I happen to agree with a comment that was said earlier in this thread, the lessons of Freemasonry have been here since time immemorial.  I think the concepts, ideas, and basis for us have grown and expanded with time.  We have had members who were great thinkers, innovators, and orators.  These individuals have caused certain points in times to stand out more then others.  Albert Pike, The founders who put together the first over site, Templers, Temple Builders, and World Travelers.

I don't have a clue when the first time a lesson was put together but I would be willing to bet it was before A.D., and before the first stone of the temple was cut.



owls84 said:


> Does anyone ever wonder, if the dark ages never happened, how much more advanced we will be.
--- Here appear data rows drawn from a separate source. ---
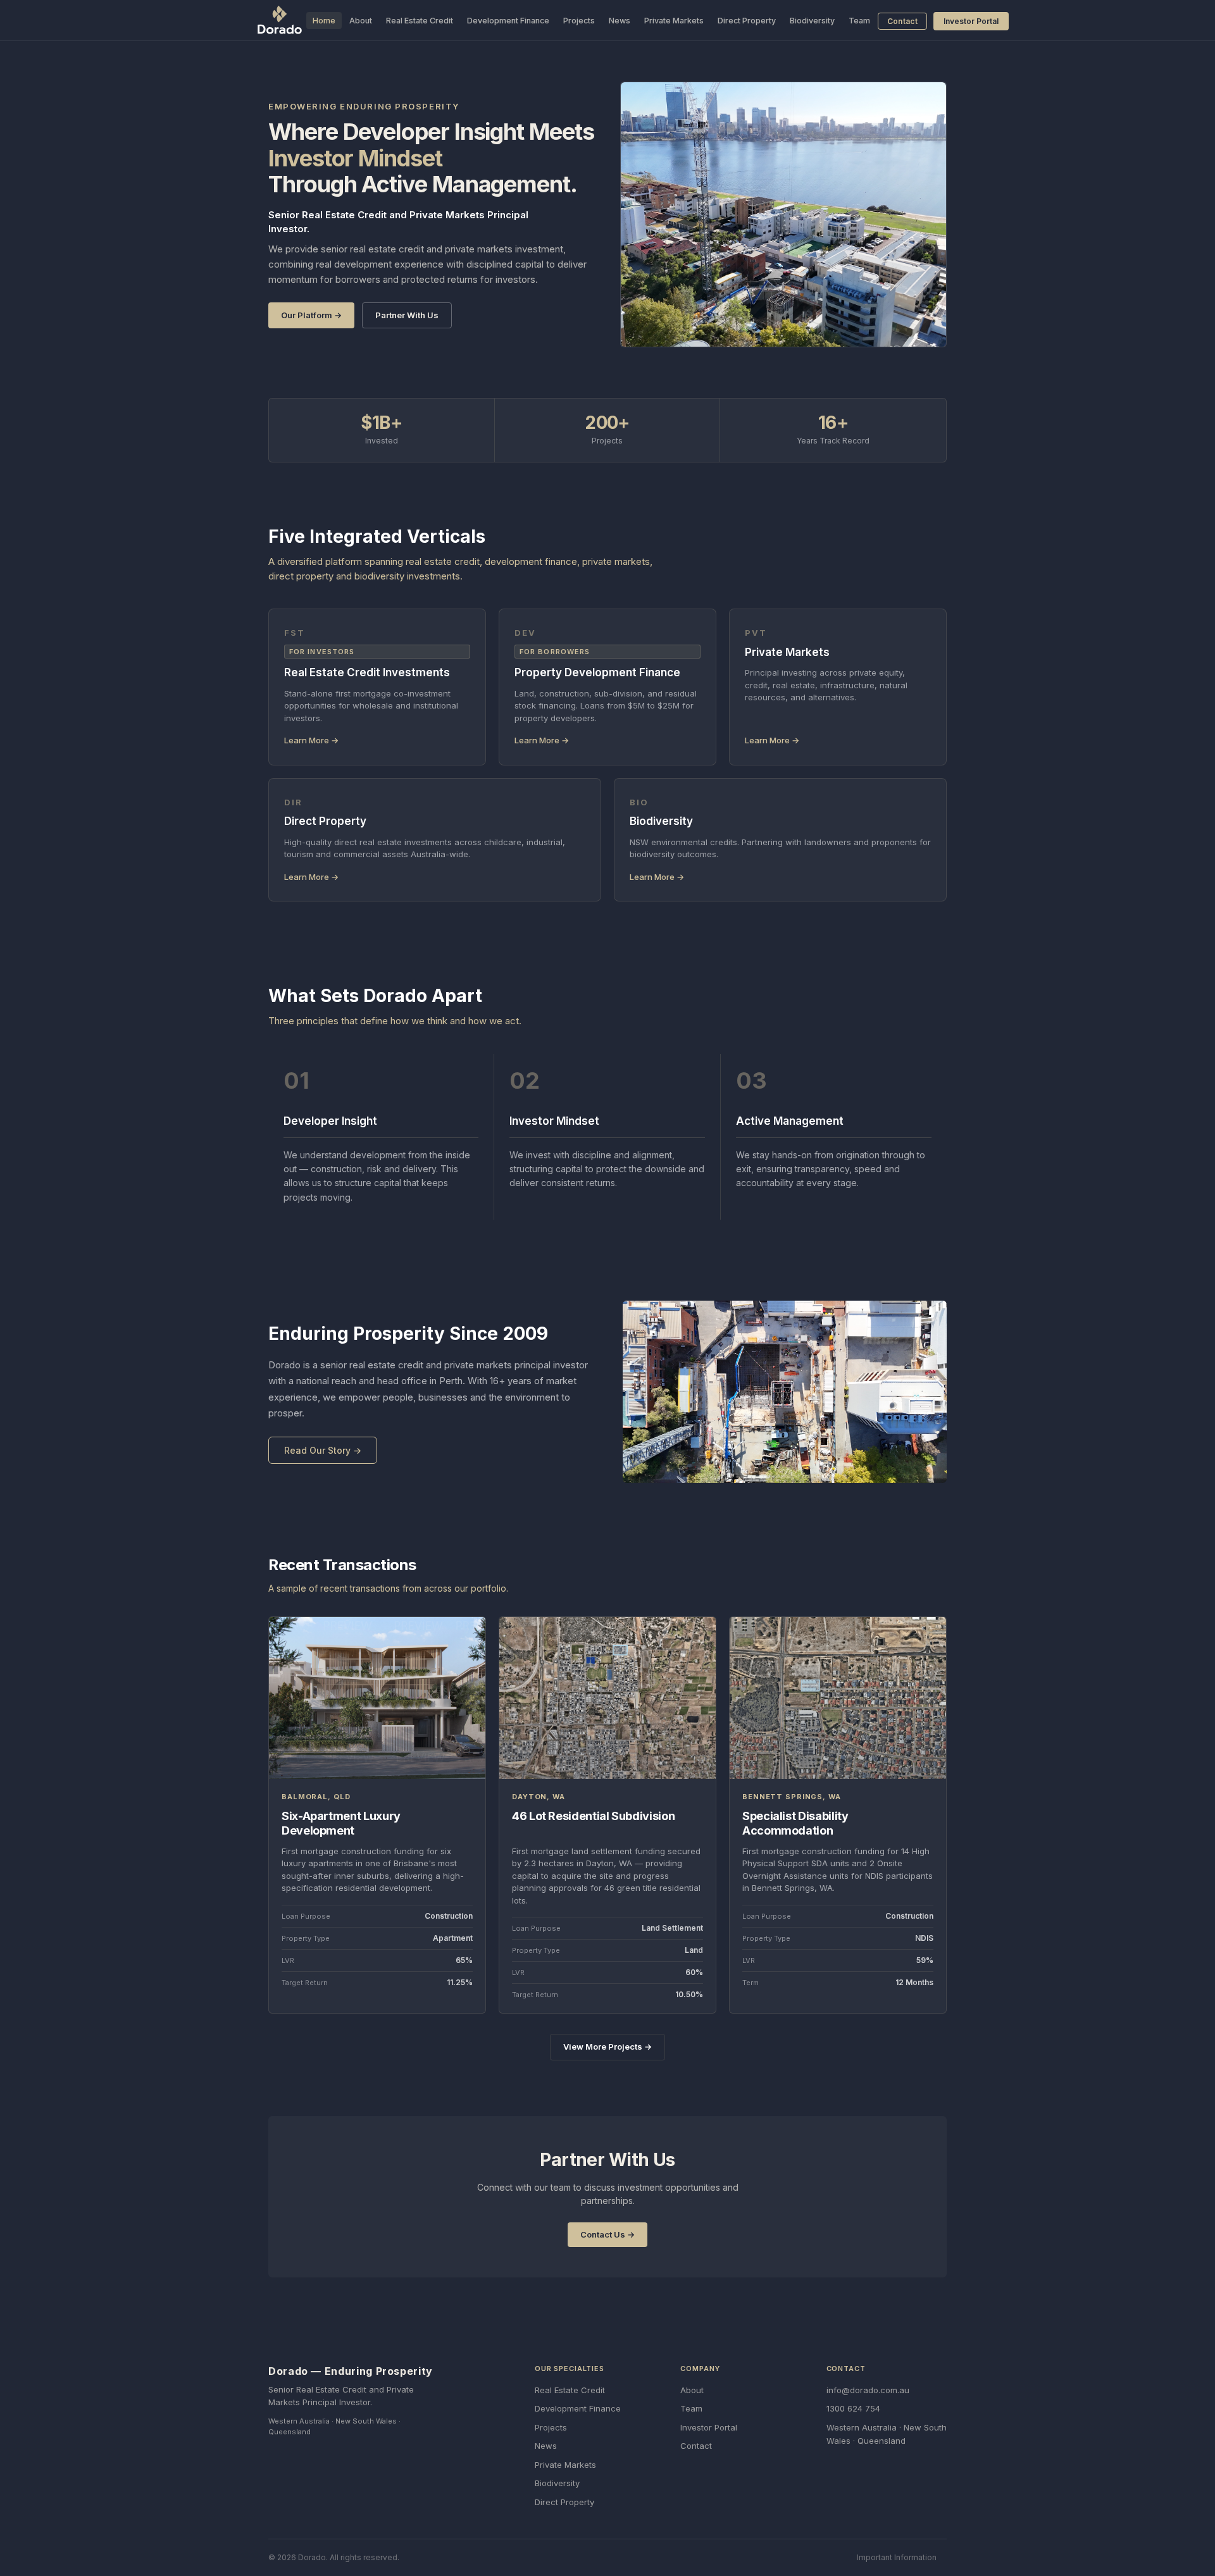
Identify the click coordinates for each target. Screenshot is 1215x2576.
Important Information (897, 2557)
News (619, 20)
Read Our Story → (322, 1450)
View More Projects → (607, 2046)
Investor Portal (971, 21)
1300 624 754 (853, 2408)
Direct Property (747, 20)
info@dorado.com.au (867, 2390)
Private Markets (674, 20)
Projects (579, 20)
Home (324, 20)
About (360, 20)
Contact (902, 21)
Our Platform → (311, 315)
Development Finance (508, 20)
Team (859, 20)
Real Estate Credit (419, 20)
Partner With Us (407, 315)
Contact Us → (607, 2234)
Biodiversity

Also, why throughout time does it seem technology seem to take a huge step back? It has several times throughout the history of man and will it happen again? I think about this a lot, especially when I watch a show about the Romans.
> 
> Note: As I type this I think of the progression and degression of lodges, one could say that throughout time Lodges will flourish then almost fall. Almost like mini-civilazations. Man, I am really thinking now. Thanks for the posts.


----------



## LRG (Oct 18, 2009)

Knight Templars were the beginning of our craft.
They took advantage of the stone guild masons to hide and travel.

They adopted templar from King Solomons Temple.

B/Wing please go on


----------



## Nate Riley (Oct 18, 2009)

I believe it started with operative stone masons in guilds and grew into a speculative craft as non-operative individuals were allowed to join.  As others have indicated, those operative masons guilds could go way back even before King Solomon's Temple.  It is also reasonable to believe that the Knights Templar took solice or became involved in the masons guilds (or masonic lodges) and influenced the spread of speculative freemasonry.


----------